The plaintiff was the owner of a $250,000 Aston Martin DB9 Volante F1 convertible, which he somehow drove off a boat ramp in May 2011, causing it to become submerged in seawater and rendering it a total loss. The insurer refused the claim on the basis that the plaintiff had failed to disclose a prior licence suspension and numerous traffic infringements when the policy was taken out.

The plaintiff (and his employee) gave evidence that at policy inception the plaintiff disclosed the suspension of his driver’s licence on the basis of an accumulation of demerit points but that he was not sure when the suspension occurred. The plaintiff also claimed that he disclosed having received multiple infringements and fines but was not asked further questions in relation to this.

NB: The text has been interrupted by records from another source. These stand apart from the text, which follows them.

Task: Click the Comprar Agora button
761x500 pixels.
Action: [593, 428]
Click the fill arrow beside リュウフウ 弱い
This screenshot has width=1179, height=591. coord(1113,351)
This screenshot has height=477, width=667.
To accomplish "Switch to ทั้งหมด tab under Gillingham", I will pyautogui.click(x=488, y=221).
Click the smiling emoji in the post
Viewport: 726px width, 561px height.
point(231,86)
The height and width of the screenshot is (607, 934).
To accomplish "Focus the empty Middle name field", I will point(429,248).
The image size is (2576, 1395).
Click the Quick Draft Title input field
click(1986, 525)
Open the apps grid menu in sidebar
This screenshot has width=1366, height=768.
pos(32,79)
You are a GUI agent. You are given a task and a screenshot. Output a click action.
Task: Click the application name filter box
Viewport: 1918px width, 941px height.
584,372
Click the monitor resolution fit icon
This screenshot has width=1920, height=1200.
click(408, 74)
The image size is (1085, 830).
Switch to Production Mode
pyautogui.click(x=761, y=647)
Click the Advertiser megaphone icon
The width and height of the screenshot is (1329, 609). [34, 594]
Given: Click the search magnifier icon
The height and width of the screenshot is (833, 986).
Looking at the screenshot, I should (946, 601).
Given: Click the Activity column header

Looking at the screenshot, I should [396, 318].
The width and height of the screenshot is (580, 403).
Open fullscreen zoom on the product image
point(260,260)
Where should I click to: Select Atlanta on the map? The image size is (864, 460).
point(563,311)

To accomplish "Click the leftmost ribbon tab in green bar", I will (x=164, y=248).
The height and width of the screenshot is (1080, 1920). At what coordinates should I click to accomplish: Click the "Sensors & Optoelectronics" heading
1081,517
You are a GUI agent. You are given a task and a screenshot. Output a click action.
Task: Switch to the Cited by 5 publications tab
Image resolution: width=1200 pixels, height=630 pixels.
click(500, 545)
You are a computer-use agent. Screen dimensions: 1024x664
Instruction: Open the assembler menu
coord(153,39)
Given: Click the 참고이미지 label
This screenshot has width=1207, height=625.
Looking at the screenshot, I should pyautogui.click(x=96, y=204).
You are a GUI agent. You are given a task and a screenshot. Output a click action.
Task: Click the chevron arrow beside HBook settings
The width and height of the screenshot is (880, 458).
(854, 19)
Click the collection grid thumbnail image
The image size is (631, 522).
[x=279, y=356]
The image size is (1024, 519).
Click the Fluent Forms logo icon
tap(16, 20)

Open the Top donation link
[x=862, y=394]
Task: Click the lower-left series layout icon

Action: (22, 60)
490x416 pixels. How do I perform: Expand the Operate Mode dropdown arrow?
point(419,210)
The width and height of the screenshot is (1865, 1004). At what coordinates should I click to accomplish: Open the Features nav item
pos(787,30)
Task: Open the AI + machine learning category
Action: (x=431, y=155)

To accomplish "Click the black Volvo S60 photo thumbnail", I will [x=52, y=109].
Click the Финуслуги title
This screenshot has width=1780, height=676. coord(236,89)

There was no audio recording of the relevant telephone call. However, given the expensive vehicle involved, the insurer’s employees claimed to vaguely remember the plaintiff taking out the policy. Aided by the insurer’s ‘screen dumps’ which indicated the plaintiff had a clean driving record, the insurer’s employees gave evidence that the plaintiff did not disclose a license suspension or the loss of demerit points when he applied for the policy. Evidence was given that had a licence suspension or multiple traffic infringements been recorded on the system, it would have been referred to a manager to determine whether the insurer would accept the risk.

Evidence was given by the insurer’s state manager that had the plaintiff disclosed his full driving history including the license suspension and six traffic infringements for which three demerit points were assigned, the plaintiff would have been deemed an unacceptable risk in accordance with the insurer’s National Underwriting Guidelines.

The trial judge considered the plaintiff and his employee to be unreliable witnesses and accepted the evidence of the insurer’s witnesses. The judge considered it unlikely that the insurer’s employees would have failed to record the license suspension or traffic infringements had they been disclosed by the plaintiff and determined that the plaintiff did not disclose his full driving history when he applied for the policy. The judge determined that these matters were within the plaintiff’s consciousness and ought to have been disclosed.

Section 28(3) of the Insurance Contracts Act provides that where an insured fails to comply with the duty of disclosure and that failure was not made fraudulently, the insurer is entitled to reduce its liability to put it in the position it would have been in had full disclosure been made. The trial judge accepted that had the plaintiff disclosed his true driving history, the insurer’s underwriting criteria would have deemed him an unacceptable risk and the insurer would not have issued the policy. Accordingly the insurer was able to reduce its liability to nil. The trial judge also determined that the insurer did not need to repay premiums to the insured.

The insured appealed claiming that even if full disclosure had been made, the insurer would have accepted the risk. The Queensland Court of Appeal disagreed and upheld the trial judge’s findings that had the plaintiff made full disclosure, the insurer would not have accepted the risk and therefore had no liability for the claim.

Michail v Australian Alliance Insurance Co Ltd

This case demonstrates the importance of having clear underwriting guidelines. The insurer was able to successfully rely on its underwriting criteria to prove that it would not have accepted the risk had the plaintiff disclosed his full driving history.